In 1903, a fountain was constructed as a memorial to John Peard Mays and Harold Frankham, the two soldiers from Devonport who served and perished in the Second Boer War. This was the first international war that the New Zealand army served in. The fountain's pool was cartouche-shaped, with the fountainhead in the middle atop a pile of basalt rubble and concrete. The fountainhead, designed by Devonport Borough Council's architect Edward Bartley, was made of bronze and depicted three horse heads, with scallop shells in between, all within an urn. The fountain was enclosed inside a concrete wall, which was where the memorial stone was set. Also within the concrete wall was a marble drinking fountain. It was beautified by The memorial was paid for by public subscription, which raised £115 for its construction. The fountain concept was used to incorporate the symbol of water as eternal life for the fallen soldiers. The fountain was unveiled by Mayor E. W. Alison in 1903 to an audience of 400 people.
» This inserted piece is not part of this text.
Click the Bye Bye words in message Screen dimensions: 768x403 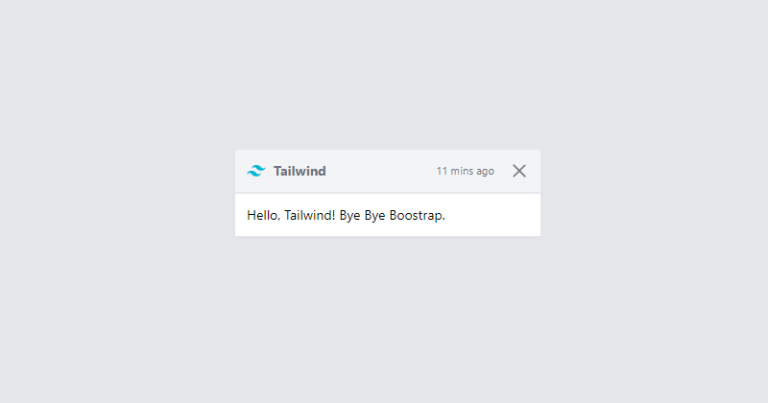(x=362, y=215)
By 1924, the fountain had fallen into disrepair, and the Department of Health ordered that the pool should be drained, and there were suggestions to remove the fountain altogether. After a child drowned in the pool, it was decided that it must be covered. In 1956, the fountain itself was removed and the pool was turned into the existing bandstand by laying a concrete slab over it. The slab was fenced and decorated with musical notes that read the beginning of "God Save the King". In 1985, the fountain was reinstated in a smaller, rounder pool and a plaque was added that recognised former Devonport mayor P. G. Sheehan. This fountain continues to reside on the northern-most corner of Windsor Reserve, Victoria Road and Flagstaff Terrace. In 2009, the bronze horses were stolen from the statue and were never recovered. In 2010, they were replaced by cast iron ones, and the entire fountain was painted black to match. There has been public comment on the quality of the replacement horses, which do not reflect the refinement of the original sculptures.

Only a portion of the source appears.